2. Bestehende Forschung
Eine Untersuchung zur „Dual Standard Rechnungslegung“ wurde bis jetzt vor allem für das Dual Standard Reporting von IFRS und US GAAP vorgenommen. Das Forschungsgebiet ist neu, denn viele Staaten sind sich noch nicht darüber einig, wie die IFRS in die nationale Gesetzgebung überführt werden soll. In all denjenigen Staaten, die IFRS-Abschlüsse auch für handelsrechtliche Bilanzen zulassen, stellt sich die Frage nicht. In anderen Staaten, in denen die IFRS nur mittelbar als „Inspiration“ für den nationalen Gesetzgeber Verwendung fanden, stellt sich die Frage durchaus, und wurde im Schrifttum auch erörtert. Für das Schweizer Recht gibt es solche Untersuchungen noch nicht.
3. Methode
Die Untersuchung bedingt eine Analyse der Unterschiede der IFRS- und OR Vorschriften um die zwingenden Inkompatibilitäten festzustellen. Dabei ist aber zu beachten, dass nur diejenigen Normen zwingend inkompatibel sind, die in einer der beiden Normen nicht angewendet dürfen. Es sind also die Gebiete festzustellen, bei denen unter Ausschöpfung aller Spielräume und Wahlrechte im OR und in den IFRS zu gleichen Resultaten führen. Zur Untersuchung gehört auch eine Darstellung der Rechnungslegungsvorschriften, die zwingend inkompatibel sind, bei denen auch unter Inanspruchnahme aller Wahlrechte und Gestaltungsfreiheiten Unterschiede verbleiben und eine Darstellung der Unterschiede zu den Swiss GAAP FER, also zur Frage, ob eine Dual Standard Rechnungslegung einfacher wäre, wenn sie sich auf die Swiss GAAP FER beziehen würde.

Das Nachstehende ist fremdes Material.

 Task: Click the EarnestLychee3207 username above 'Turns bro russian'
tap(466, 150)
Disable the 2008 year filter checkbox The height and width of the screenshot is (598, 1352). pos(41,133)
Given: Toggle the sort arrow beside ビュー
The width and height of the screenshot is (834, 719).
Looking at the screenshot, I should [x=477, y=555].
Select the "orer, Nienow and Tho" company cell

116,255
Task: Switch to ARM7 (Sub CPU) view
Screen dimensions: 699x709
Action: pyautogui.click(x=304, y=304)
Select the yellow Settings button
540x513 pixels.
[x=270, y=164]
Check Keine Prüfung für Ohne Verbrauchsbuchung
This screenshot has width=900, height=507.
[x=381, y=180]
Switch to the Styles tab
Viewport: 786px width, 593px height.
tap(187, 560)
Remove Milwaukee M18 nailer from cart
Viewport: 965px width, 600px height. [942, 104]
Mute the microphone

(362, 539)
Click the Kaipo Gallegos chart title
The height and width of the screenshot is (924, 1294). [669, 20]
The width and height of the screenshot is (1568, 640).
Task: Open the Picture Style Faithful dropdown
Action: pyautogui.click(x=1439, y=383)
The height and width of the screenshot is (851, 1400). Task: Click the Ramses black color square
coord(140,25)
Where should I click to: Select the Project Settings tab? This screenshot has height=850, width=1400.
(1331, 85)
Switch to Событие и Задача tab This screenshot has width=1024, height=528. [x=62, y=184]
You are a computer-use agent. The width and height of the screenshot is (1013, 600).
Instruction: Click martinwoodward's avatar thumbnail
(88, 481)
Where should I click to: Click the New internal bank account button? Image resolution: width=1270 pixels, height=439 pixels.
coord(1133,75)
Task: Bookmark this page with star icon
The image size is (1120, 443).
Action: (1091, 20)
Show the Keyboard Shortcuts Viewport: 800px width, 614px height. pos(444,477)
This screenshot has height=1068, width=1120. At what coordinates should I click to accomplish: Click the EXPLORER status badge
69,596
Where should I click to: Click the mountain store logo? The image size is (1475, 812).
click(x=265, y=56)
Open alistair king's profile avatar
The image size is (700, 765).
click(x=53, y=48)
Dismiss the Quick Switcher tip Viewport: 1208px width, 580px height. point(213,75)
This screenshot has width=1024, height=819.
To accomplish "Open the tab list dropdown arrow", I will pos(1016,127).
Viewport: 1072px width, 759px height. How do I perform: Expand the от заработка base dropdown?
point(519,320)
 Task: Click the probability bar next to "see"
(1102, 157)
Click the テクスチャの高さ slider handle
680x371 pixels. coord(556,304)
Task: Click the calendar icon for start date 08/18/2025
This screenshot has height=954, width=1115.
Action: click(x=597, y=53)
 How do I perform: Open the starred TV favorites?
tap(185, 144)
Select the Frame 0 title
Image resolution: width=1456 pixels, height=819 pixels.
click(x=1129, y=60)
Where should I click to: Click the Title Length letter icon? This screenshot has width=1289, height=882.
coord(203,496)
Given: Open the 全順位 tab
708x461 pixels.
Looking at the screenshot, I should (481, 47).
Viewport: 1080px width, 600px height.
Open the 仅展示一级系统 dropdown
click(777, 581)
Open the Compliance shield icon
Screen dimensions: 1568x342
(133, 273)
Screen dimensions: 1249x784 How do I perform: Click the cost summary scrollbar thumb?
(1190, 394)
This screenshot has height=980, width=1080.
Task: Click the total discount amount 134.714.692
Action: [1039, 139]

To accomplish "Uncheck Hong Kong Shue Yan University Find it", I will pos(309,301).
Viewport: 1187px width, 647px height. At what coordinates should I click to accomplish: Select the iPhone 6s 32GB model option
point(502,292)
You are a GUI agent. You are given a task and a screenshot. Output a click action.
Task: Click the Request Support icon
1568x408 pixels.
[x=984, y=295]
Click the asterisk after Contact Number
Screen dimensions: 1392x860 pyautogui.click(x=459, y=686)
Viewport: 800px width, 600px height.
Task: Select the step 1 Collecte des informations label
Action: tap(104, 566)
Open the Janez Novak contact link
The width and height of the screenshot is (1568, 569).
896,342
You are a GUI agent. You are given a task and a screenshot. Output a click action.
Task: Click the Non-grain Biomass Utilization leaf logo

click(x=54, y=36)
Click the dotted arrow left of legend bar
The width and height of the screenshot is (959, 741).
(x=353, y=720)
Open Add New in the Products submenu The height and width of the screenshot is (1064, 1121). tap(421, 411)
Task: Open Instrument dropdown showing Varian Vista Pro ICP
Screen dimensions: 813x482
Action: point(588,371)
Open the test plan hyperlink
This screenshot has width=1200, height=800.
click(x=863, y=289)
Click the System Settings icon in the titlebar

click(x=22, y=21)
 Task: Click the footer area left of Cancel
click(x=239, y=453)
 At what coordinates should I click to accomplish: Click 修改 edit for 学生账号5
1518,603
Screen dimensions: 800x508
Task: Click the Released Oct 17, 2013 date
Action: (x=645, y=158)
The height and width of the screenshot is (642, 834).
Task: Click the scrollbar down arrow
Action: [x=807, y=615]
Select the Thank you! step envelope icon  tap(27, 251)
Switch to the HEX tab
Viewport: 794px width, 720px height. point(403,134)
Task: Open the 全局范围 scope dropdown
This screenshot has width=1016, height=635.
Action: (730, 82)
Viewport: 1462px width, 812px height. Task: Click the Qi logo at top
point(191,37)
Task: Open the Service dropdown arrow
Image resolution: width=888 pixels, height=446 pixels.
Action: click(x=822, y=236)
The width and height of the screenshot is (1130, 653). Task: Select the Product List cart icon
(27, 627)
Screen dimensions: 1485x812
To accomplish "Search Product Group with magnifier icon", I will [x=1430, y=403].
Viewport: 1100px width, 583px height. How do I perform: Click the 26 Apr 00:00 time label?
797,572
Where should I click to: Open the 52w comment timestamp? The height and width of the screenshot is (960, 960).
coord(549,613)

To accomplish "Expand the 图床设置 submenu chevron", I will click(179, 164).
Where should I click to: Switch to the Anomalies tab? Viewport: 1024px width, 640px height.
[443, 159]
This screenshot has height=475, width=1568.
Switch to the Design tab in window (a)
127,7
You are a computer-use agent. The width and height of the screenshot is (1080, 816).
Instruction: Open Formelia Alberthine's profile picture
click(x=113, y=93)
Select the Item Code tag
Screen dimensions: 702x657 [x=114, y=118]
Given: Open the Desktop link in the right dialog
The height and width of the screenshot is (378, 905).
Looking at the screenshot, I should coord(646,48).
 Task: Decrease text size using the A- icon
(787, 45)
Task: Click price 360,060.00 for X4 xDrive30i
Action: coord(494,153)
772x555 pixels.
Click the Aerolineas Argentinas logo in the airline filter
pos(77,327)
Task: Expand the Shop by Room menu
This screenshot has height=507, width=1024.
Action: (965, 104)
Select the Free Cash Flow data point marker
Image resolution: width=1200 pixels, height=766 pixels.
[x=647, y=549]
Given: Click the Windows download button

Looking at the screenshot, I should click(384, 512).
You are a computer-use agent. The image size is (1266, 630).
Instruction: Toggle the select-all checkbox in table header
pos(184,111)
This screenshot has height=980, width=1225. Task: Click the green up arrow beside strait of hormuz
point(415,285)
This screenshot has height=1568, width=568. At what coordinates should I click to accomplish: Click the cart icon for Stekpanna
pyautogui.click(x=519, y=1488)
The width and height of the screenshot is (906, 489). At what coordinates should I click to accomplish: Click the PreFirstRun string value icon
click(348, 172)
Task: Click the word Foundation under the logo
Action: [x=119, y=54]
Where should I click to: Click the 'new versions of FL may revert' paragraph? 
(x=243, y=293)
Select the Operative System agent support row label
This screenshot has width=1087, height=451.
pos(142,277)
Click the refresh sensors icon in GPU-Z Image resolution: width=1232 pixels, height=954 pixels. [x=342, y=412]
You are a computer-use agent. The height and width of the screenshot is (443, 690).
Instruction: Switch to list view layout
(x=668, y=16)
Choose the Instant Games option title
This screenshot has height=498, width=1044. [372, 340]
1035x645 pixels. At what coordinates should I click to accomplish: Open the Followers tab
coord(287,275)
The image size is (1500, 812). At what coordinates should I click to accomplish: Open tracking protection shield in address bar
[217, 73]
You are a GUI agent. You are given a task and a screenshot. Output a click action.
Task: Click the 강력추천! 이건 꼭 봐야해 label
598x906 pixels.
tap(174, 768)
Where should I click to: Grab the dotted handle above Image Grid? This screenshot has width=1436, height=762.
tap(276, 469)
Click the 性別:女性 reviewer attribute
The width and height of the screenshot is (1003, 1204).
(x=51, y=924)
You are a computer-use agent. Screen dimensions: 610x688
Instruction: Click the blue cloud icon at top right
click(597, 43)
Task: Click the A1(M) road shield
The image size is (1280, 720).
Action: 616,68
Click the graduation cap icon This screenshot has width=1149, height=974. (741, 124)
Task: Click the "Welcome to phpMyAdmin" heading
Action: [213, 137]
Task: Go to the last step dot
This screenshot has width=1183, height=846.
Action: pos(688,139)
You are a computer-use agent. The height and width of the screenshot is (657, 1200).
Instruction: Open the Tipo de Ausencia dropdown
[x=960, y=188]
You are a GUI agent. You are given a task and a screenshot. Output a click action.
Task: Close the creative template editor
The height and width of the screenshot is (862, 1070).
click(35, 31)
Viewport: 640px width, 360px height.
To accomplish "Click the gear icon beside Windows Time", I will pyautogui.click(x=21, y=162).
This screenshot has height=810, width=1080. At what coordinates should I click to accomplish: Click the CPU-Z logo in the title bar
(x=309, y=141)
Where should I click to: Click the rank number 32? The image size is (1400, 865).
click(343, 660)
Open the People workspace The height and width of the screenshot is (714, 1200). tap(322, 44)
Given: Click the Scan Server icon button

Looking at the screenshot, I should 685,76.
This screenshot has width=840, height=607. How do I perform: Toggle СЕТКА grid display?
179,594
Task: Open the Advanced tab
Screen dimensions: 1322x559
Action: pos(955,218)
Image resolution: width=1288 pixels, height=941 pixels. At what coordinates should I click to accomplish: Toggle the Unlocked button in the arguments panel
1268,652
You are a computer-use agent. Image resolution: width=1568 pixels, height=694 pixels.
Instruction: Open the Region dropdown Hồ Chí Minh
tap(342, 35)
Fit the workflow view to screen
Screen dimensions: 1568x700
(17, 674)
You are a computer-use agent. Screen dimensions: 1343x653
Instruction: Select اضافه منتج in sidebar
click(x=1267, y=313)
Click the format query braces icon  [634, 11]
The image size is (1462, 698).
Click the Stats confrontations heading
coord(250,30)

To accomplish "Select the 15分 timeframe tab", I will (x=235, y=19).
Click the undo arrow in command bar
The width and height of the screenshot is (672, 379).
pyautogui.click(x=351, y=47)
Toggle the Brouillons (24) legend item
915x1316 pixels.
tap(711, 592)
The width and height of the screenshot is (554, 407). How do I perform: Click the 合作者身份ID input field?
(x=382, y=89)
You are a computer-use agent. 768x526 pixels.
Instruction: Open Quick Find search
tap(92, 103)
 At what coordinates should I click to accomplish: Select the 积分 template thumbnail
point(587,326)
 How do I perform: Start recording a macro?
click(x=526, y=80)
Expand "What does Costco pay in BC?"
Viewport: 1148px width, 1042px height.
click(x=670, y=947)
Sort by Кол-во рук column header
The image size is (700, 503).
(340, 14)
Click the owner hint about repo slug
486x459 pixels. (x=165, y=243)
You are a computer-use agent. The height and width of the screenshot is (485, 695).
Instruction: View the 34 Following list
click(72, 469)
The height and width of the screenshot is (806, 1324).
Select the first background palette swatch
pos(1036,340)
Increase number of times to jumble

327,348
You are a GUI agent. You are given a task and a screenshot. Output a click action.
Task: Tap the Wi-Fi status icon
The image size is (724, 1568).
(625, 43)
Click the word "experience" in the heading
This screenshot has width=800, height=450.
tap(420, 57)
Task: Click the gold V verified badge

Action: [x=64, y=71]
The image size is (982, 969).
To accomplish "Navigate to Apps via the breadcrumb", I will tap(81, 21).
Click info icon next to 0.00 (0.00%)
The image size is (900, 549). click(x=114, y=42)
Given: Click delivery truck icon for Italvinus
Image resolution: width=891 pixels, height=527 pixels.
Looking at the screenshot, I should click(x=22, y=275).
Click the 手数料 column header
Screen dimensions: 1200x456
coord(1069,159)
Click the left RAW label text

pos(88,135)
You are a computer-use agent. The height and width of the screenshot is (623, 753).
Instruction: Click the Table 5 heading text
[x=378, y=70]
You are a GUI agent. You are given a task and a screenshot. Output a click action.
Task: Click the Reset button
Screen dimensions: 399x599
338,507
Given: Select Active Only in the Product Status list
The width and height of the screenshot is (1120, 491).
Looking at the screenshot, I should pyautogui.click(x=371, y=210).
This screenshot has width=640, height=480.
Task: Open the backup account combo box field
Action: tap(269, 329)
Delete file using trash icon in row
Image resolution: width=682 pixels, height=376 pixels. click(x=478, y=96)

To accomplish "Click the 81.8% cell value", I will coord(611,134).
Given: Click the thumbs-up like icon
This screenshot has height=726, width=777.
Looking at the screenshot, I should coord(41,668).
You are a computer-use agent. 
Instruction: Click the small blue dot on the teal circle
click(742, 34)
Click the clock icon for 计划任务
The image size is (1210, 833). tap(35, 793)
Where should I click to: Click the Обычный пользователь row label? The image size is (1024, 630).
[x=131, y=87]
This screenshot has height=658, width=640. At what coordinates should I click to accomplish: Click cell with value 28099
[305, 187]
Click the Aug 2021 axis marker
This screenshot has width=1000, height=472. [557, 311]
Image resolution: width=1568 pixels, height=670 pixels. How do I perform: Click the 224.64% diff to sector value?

Die Forschung wird sich nicht darauf beschränken, die Gemeinsamkeiten der OR- und der IFRS-Rechnungslegung zu bezeichnen. Geplant ist auch, vom Unternehmen auszugehen und aufzuzeigen, dass durch den Verzicht auf bestimmte Transaktionen und komplexe Aktiven (beispielsweise im Bereich der Finanzprodukte) die Rechnungslegung stark vereinfacht werden kann. In den meisten Fällen entstehen solche Aktiven gestützt auf bewusste Entscheide und das Unternehmen kann folglich durch den Verzicht auf solche Instrumente auch den Aufwand (und die Kosten) der Rechnungslegung steuern. Gerade KMU verfügen oft über eine relativ einfache Bilanzstruktur, so dass eine Dual-Standard Rechnungslegung OR-IFRS oder IFRS für KMU nicht unbedingt zu einem grossen Mehraufwand führen muss.
4. Dissertation: Rechnungslegung nach IFRS, „Dual Standard Rechnungslegung“
Das Ergebnis dieses zweiten Teilprojekts soll in einer Dissertation „Dual Standard Rechnungslegung“ publiziert werden. Im Gesuch soll die Methode nicht vorweggenommen werden, aber die Arbeit bedingt sicher auch eine synoptische Darstellung der Unterschiede zwischen IFRS, Swiss GAAP FER und OR und wie diese Unterschiede durch die Ausübung von Wahlrechten überbrückt werden können.